Besonders verbreitet sei die Form der „interpersonellen Gewalt“ gewesen, von der häufig Familien- und Gemeinschaftsmitglieder betroffen waren. Diese gewalttätigen Handlungen sind nicht mit Fahrlässigkeit oder Rücksichtslosigkeit des Angreifers zu erklären, sondern geschehen ganz bewusst.
„Mit der Klimakrise, steigender Ungleichheit und dem Kollaps wichtiger Staaten in der späten Bronzezeit und frühen Eisenzeit (1500 – 400 v. Chr.) steigt die Gewaltanwendung erneut“, so Baten weiter.
Der Anteil der gewaltsamen Todesfälle, der sich an Schädeltraumata und Waffenverletzungen wie zum Beispiel Pfeilspitzen in Skeletten ablesen lässt, sei dabei ein gängiger Anzeiger für interpersonelle Gewalt.
Ein nicht ganz so friedliches Zusammenleben?
Die Forschung zu diesem Thema teilt sich bisher in zwei Lager.
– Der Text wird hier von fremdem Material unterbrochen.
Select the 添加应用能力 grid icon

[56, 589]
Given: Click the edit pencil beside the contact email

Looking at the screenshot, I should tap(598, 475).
So vertritt eine Gruppe um den amerikanischen Psychologen Steven Pinker die Annahme, dass die Menschen bis heute immer friedlicher wurden. Demnach nehme die Anwendung von Gewalt über die Jahrtausende seit der Zeit loser Jäger- und Sammlergesellschaften bis heute ab.
Gänzlich anderer Auffassung ist dagegen der Rest der Forschungsgemeinschaft. So sieht das zweite Lager in der Entstehung von Städten und einer Zentralmacht überhaupt erst die Voraussetzung für Kriege und massive Gewaltanwendung. Mit der aktuellen Studie zeigen die Tübinger Forscher, dass die Beantwortung dieser Frage deutlich komplexer ist.
Als Gründe für das Ansteigen der Gewalt sehen die Forscher die Zusammenballung von Menschen in den ersten Städten, die aber noch nicht gut organisiert waren. Erst durch die Entwicklung von Rechtssystemen, einer zentral kontrollierten Armee und religiöser Feste konnte die Gewaltrate merklich gesenkt werden. Auch der Handel nahm in der Bronzezeit im östlichen Mittelmeerraum und Mesopotamien zu.
„Die höhere Sicherheit in dieser Zeit war zunächst sogar trotz abnehmender landwirtschaftlicher Erträge und zunehmender Ungleichverteilung der Einkommen in der mittleren Bronzezeit möglich“, sagte Giacomo Benati von der Universität Barcelona und Co-Autor der Studie.
Ein erneuter Wendepunkt ist der Zusammenbruch zahlreicher Hochkulturen in der späten Bronzezeit. In diese Zeit fällt auch eine 300 Jahre andauernde Dürreperiode bedingt durch klimatische Veränderungen, die schließlich zu Ernte- und Hungersnöte führte. Diese führten wiederum zu Migrationsbewegungen, die vermutlich die Rate gewaltsamer Tode wieder ansteigen ließen.
Die Studie erschien am 9. Oktober 2023 in der Fachzeitschrift „Nature Human Behaviour“.